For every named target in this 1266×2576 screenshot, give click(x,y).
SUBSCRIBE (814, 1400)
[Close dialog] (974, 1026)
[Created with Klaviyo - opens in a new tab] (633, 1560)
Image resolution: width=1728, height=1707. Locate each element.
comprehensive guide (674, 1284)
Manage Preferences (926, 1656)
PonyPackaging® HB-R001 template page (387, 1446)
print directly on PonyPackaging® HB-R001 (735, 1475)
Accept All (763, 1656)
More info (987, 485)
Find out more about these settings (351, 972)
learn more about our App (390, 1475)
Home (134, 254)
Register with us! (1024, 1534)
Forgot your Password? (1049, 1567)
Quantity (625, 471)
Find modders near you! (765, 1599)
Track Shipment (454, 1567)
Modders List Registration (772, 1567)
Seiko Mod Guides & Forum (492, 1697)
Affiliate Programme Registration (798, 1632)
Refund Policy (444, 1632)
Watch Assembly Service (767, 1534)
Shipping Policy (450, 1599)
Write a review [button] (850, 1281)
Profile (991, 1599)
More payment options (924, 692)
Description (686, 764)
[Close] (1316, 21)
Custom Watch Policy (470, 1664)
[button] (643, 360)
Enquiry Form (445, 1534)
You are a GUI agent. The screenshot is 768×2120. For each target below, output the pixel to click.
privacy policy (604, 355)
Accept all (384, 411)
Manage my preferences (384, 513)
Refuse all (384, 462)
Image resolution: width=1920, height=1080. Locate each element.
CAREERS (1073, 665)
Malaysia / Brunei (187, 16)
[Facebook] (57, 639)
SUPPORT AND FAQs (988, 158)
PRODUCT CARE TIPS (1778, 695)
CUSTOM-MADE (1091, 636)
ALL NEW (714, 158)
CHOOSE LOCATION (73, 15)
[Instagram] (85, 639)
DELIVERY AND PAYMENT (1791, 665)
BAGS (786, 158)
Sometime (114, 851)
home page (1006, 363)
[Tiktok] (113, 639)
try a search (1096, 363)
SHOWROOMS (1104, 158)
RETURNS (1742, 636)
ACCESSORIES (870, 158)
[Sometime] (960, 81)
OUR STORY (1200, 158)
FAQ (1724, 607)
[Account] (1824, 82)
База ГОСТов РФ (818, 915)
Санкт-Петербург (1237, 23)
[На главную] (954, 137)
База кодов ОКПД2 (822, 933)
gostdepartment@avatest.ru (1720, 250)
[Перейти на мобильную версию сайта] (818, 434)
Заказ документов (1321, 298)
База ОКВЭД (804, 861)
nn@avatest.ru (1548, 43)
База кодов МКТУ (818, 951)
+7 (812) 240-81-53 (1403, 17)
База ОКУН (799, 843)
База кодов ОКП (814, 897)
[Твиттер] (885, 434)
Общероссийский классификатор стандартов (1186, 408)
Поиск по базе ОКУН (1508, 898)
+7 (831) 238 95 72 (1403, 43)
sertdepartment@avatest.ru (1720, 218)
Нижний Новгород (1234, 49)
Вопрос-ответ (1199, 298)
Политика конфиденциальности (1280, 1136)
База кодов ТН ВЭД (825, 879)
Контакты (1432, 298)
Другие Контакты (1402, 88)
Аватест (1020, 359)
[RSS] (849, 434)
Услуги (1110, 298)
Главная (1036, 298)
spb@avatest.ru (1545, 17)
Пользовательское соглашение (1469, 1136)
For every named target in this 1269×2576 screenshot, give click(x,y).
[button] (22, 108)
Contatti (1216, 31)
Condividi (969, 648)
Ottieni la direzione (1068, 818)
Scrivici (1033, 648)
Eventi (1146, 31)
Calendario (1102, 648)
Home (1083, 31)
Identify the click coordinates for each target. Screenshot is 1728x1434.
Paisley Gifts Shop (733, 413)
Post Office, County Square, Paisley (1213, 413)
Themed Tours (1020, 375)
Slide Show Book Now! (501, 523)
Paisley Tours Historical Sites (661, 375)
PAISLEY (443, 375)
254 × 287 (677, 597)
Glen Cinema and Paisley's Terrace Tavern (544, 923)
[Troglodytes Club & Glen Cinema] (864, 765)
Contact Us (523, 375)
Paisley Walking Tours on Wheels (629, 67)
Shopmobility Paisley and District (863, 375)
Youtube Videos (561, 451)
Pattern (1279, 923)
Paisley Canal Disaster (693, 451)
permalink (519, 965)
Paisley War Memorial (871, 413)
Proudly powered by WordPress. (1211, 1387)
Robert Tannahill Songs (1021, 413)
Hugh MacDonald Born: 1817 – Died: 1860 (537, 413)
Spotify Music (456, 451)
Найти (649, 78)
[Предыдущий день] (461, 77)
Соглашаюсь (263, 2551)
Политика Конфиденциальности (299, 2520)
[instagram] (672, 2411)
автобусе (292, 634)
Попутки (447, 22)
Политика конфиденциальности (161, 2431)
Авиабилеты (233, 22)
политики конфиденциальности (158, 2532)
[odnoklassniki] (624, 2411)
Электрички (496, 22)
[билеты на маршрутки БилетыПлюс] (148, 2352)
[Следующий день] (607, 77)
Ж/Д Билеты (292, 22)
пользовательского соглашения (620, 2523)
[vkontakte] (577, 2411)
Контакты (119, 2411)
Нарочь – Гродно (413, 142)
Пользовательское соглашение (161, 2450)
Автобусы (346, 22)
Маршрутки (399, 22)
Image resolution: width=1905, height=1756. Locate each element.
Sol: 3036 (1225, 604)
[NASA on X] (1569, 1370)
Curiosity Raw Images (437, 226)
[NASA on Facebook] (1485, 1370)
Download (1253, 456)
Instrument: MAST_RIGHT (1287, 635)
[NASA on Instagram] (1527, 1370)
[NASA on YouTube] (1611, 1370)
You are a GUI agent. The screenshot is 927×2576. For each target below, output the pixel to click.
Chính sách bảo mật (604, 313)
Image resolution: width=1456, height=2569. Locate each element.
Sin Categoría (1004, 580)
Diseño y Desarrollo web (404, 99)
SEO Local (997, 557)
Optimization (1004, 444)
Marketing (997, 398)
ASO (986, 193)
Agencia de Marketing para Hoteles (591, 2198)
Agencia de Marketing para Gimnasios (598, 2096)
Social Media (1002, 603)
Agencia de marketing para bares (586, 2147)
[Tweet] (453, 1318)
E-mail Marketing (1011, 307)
● ● ● ● ●
EXERCISE DIRECTIONS ▸ Set down the data in full, word for word.

YOUR RESPONSE ▸
For every named target in this 1266×2576 screenshot, give click(x,y).
SUBSCRIBE (814, 1400)
[Close dialog] (974, 1026)
[Created with Klaviyo - opens in a new tab] (633, 1560)
Image resolution: width=1728, height=1707. Locate each element.
comprehensive guide (674, 1284)
Manage Preferences (926, 1656)
PonyPackaging® HB-R001 template page (387, 1446)
print directly on PonyPackaging® HB-R001 (735, 1475)
Accept All (763, 1656)
More info (987, 485)
Find out more about these settings (351, 972)
learn more about our App (390, 1475)
Home (134, 254)
Register with us! (1024, 1534)
Forgot your Password? (1049, 1567)
Quantity (625, 471)
Find modders near you! (765, 1599)
Track Shipment (454, 1567)
Modders List Registration (772, 1567)
Seiko Mod Guides & Forum (492, 1697)
Affiliate Programme Registration (798, 1632)
Refund Policy (444, 1632)
Watch Assembly Service (767, 1534)
Shipping Policy (450, 1599)
Write a review [button] (850, 1281)
Profile (991, 1599)
More payment options (924, 692)
Description (686, 764)
[Close] (1316, 21)
Custom Watch Policy (470, 1664)
[button] (643, 360)
Enquiry Form (445, 1534)
You are a GUI agent. The screenshot is 768×2120. For each target below, output the pixel to click.
privacy policy (604, 355)
Accept all (384, 411)
Manage my preferences (384, 513)
Refuse all (384, 462)
Image resolution: width=1920, height=1080. Locate each element.
CAREERS (1073, 665)
Malaysia / Brunei (187, 16)
[Facebook] (57, 639)
SUPPORT AND FAQs (988, 158)
PRODUCT CARE TIPS (1778, 695)
CUSTOM-MADE (1091, 636)
ALL NEW (714, 158)
CHOOSE LOCATION (73, 15)
[Instagram] (85, 639)
DELIVERY AND PAYMENT (1791, 665)
BAGS (786, 158)
Sometime (114, 851)
home page (1006, 363)
[Tiktok] (113, 639)
try a search (1096, 363)
SHOWROOMS (1104, 158)
RETURNS (1742, 636)
ACCESSORIES (870, 158)
[Sometime] (960, 81)
OUR STORY (1200, 158)
FAQ (1724, 607)
[Account] (1824, 82)
База ГОСТов РФ (818, 915)
Санкт-Петербург (1237, 23)
[На главную] (954, 137)
База кодов ОКПД2 (822, 933)
gostdepartment@avatest.ru (1720, 250)
[Перейти на мобильную версию сайта] (818, 434)
Заказ документов (1321, 298)
База ОКВЭД (804, 861)
nn@avatest.ru (1548, 43)
База кодов МКТУ (818, 951)
+7 (812) 240-81-53 (1403, 17)
База ОКУН (799, 843)
База кодов ОКП (814, 897)
[Твиттер] (885, 434)
Общероссийский классификатор стандартов (1186, 408)
Поиск по базе ОКУН (1508, 898)
+7 (831) 238 95 72 (1403, 43)
sertdepartment@avatest.ru (1720, 218)
Нижний Новгород (1234, 49)
Вопрос-ответ (1199, 298)
Политика конфиденциальности (1280, 1136)
База кодов ТН ВЭД (825, 879)
Контакты (1432, 298)
Другие Контакты (1402, 88)
Аватест (1020, 359)
[RSS] (849, 434)
Услуги (1110, 298)
Главная (1036, 298)
spb@avatest.ru (1545, 17)
Пользовательское соглашение (1469, 1136)
For every named target in this 1269×2576 screenshot, give click(x,y).
[button] (22, 108)
Contatti (1216, 31)
Condividi (969, 648)
Ottieni la direzione (1068, 818)
Scrivici (1033, 648)
Eventi (1146, 31)
Calendario (1102, 648)
Home (1083, 31)
Identify the click coordinates for each target. Screenshot is 1728x1434.
Paisley Gifts Shop (733, 413)
Post Office, County Square, Paisley (1213, 413)
Themed Tours (1020, 375)
Slide Show Book Now! (501, 523)
Paisley Tours Historical Sites (661, 375)
PAISLEY (443, 375)
254 × 287 (677, 597)
Glen Cinema and Paisley's Terrace Tavern (544, 923)
[Troglodytes Club & Glen Cinema] (864, 765)
Contact Us (523, 375)
Paisley Walking Tours on Wheels (629, 67)
Shopmobility Paisley and District (863, 375)
Youtube Videos (561, 451)
Pattern (1279, 923)
Paisley Canal Disaster (693, 451)
permalink (519, 965)
Paisley War Memorial (871, 413)
Proudly powered by WordPress. (1211, 1387)
Robert Tannahill Songs (1021, 413)
Hugh MacDonald Born: 1817 – Died: 1860 (537, 413)
Spotify Music (456, 451)
Найти (649, 78)
[Предыдущий день] (461, 77)
Соглашаюсь (263, 2551)
Политика Конфиденциальности (299, 2520)
[instagram] (672, 2411)
автобусе (292, 634)
Попутки (447, 22)
Политика конфиденциальности (161, 2431)
Авиабилеты (233, 22)
политики конфиденциальности (158, 2532)
[odnoklassniki] (624, 2411)
Электрички (496, 22)
[билеты на маршрутки БилетыПлюс] (148, 2352)
[Следующий день] (607, 77)
Ж/Д Билеты (292, 22)
пользовательского соглашения (620, 2523)
[vkontakte] (577, 2411)
Контакты (119, 2411)
Нарочь – Гродно (413, 142)
Пользовательское соглашение (161, 2450)
Автобусы (346, 22)
Маршрутки (399, 22)
Image resolution: width=1905, height=1756. Locate each element.
Sol: 3036 (1225, 604)
[NASA on X] (1569, 1370)
Curiosity Raw Images (437, 226)
[NASA on Facebook] (1485, 1370)
Download (1253, 456)
Instrument: MAST_RIGHT (1287, 635)
[NASA on Instagram] (1527, 1370)
[NASA on YouTube] (1611, 1370)
You are a GUI agent. The screenshot is 927×2576. For each target below, output the pixel to click.
Chính sách bảo mật (604, 313)
Image resolution: width=1456, height=2569. Locate each element.
Sin Categoría (1004, 580)
Diseño y Desarrollo web (404, 99)
SEO Local (997, 557)
Optimization (1004, 444)
Marketing (997, 398)
ASO (986, 193)
Agencia de Marketing para Hoteles (591, 2198)
Agencia de Marketing para Gimnasios (598, 2096)
Social Media (1002, 603)
Agencia de marketing para bares (586, 2147)
[Tweet] (453, 1318)
E-mail Marketing (1011, 307)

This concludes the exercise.